INSTRUCTIONS TO FOLLOW
Through the line that contains "Image resolution: width=1568 pixels, height=774", return the data below exactly, starting at its first line; leave the rest out.
***** EXERCISE INPUTS
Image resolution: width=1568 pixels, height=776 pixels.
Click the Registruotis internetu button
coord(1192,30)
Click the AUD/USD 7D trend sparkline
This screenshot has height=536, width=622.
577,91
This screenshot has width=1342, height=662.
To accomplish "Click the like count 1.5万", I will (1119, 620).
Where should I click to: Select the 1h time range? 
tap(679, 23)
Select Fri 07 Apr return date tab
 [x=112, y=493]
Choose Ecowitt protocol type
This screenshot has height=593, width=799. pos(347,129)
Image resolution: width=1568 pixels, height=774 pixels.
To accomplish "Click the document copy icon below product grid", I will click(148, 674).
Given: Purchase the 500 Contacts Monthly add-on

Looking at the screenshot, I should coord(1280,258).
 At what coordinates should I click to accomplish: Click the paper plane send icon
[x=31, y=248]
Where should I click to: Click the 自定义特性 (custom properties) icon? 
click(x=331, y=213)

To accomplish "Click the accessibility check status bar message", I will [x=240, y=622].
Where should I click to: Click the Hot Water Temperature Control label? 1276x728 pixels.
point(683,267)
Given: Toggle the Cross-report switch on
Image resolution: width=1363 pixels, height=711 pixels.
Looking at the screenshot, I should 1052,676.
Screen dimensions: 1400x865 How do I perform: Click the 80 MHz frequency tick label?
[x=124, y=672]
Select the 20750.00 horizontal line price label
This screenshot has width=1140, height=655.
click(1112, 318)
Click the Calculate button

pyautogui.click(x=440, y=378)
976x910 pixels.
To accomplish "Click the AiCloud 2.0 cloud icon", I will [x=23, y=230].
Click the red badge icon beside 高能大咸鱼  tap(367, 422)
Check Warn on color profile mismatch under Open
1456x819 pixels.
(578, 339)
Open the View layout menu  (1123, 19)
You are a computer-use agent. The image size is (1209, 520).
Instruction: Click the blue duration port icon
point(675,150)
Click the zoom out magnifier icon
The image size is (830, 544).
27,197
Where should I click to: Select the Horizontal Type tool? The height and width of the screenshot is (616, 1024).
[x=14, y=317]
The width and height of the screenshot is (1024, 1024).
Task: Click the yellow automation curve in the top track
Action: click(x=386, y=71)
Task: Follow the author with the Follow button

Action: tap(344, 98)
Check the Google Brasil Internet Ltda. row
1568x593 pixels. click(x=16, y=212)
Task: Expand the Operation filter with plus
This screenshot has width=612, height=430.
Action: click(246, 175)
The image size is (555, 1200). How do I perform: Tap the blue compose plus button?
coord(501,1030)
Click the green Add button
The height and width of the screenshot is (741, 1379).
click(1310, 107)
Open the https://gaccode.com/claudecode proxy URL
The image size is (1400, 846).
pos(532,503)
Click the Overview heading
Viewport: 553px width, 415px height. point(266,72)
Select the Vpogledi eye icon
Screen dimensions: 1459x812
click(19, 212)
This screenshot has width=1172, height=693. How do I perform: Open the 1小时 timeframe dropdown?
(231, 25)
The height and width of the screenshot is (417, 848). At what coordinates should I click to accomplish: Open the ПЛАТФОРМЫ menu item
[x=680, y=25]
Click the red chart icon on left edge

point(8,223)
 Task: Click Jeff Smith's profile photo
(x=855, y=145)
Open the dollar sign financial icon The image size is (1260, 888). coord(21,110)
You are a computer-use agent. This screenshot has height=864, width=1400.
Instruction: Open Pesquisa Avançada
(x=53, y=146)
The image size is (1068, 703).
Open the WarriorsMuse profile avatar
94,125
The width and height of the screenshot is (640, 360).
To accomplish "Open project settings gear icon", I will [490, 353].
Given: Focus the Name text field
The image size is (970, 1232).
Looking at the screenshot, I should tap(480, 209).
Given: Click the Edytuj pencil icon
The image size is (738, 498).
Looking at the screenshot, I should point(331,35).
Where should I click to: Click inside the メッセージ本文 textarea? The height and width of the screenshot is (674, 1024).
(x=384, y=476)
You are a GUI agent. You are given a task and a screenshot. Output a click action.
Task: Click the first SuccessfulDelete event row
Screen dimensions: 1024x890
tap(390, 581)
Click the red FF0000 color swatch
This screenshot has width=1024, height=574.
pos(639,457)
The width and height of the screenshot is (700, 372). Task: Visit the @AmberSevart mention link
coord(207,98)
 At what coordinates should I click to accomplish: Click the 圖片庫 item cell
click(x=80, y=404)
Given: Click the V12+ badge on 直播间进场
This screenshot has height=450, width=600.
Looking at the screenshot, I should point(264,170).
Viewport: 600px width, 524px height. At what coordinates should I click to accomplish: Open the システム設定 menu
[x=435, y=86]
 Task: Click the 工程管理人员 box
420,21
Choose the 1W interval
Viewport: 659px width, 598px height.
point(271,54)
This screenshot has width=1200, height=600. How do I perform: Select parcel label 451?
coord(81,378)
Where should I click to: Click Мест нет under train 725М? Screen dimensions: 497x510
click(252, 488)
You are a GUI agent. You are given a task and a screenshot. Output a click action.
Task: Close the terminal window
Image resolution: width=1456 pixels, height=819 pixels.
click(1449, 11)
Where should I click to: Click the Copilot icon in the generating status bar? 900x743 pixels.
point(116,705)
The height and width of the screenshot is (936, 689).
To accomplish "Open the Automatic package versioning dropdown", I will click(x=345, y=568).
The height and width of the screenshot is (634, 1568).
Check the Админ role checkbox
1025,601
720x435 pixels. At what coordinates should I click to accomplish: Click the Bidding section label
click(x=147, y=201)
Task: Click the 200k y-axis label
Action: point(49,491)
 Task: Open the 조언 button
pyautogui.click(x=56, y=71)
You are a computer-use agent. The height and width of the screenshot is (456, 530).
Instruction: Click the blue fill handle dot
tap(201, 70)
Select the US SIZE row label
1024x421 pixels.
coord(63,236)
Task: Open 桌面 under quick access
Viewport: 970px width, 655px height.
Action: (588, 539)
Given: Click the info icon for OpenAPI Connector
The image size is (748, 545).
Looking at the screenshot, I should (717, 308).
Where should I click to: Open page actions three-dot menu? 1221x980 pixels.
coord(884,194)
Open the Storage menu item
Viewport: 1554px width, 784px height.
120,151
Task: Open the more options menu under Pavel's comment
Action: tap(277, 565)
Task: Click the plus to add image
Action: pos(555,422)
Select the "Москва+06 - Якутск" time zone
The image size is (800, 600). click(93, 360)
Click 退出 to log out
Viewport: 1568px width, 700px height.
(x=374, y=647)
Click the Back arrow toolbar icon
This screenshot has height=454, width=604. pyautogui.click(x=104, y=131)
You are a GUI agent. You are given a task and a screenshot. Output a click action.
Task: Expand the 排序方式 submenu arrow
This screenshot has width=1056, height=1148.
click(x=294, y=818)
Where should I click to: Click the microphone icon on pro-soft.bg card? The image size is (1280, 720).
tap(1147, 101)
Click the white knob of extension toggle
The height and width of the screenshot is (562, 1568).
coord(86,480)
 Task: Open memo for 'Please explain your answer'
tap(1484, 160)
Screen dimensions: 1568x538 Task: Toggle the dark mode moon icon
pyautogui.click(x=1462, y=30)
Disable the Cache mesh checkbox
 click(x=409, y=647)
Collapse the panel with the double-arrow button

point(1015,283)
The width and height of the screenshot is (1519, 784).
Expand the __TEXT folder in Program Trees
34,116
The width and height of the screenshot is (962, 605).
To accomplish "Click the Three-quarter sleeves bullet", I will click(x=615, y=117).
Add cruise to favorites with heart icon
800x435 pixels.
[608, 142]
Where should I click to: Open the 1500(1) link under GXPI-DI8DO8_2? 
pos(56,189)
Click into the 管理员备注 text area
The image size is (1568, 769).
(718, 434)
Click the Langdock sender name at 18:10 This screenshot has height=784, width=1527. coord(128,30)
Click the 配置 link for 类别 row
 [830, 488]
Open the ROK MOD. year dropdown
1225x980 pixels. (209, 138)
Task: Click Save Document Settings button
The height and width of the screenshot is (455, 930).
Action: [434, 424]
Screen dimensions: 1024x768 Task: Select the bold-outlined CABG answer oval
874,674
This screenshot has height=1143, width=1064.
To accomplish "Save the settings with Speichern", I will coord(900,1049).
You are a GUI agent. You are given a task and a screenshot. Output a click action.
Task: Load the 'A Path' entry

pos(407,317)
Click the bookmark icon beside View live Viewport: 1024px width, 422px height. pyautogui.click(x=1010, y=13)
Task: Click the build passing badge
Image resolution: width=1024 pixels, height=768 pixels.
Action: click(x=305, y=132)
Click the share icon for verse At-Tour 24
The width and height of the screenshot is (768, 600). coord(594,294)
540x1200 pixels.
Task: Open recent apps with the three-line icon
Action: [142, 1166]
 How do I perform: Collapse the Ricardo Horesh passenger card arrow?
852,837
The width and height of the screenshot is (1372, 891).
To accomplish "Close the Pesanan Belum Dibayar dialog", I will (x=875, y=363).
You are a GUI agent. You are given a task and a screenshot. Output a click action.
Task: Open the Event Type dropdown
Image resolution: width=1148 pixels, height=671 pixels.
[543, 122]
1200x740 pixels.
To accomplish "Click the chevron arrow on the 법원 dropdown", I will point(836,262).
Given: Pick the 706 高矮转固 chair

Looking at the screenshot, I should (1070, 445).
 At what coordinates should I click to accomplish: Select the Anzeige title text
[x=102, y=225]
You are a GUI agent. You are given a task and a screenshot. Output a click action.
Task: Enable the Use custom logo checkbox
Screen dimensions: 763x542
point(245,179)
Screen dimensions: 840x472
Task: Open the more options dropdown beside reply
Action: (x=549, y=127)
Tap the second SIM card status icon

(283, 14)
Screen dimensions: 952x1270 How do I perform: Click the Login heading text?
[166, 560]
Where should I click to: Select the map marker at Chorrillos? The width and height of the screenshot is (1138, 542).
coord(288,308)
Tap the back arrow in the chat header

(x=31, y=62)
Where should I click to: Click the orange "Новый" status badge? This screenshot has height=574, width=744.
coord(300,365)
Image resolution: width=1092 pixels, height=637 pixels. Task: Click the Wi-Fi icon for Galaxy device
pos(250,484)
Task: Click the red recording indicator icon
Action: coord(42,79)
**********
WRITTEN SOLUTION
Image resolution: width=1568 pixels, height=776 pixels.
Click the Registruotis internetu button
coord(1192,30)
Click the AUD/USD 7D trend sparkline
This screenshot has height=536, width=622.
577,91
This screenshot has width=1342, height=662.
To accomplish "Click the like count 1.5万", I will (1119, 620).
Where should I click to: Select the 1h time range? 
tap(679, 23)
Select Fri 07 Apr return date tab
 [x=112, y=493]
Choose Ecowitt protocol type
This screenshot has height=593, width=799. pos(347,129)
Image resolution: width=1568 pixels, height=774 pixels.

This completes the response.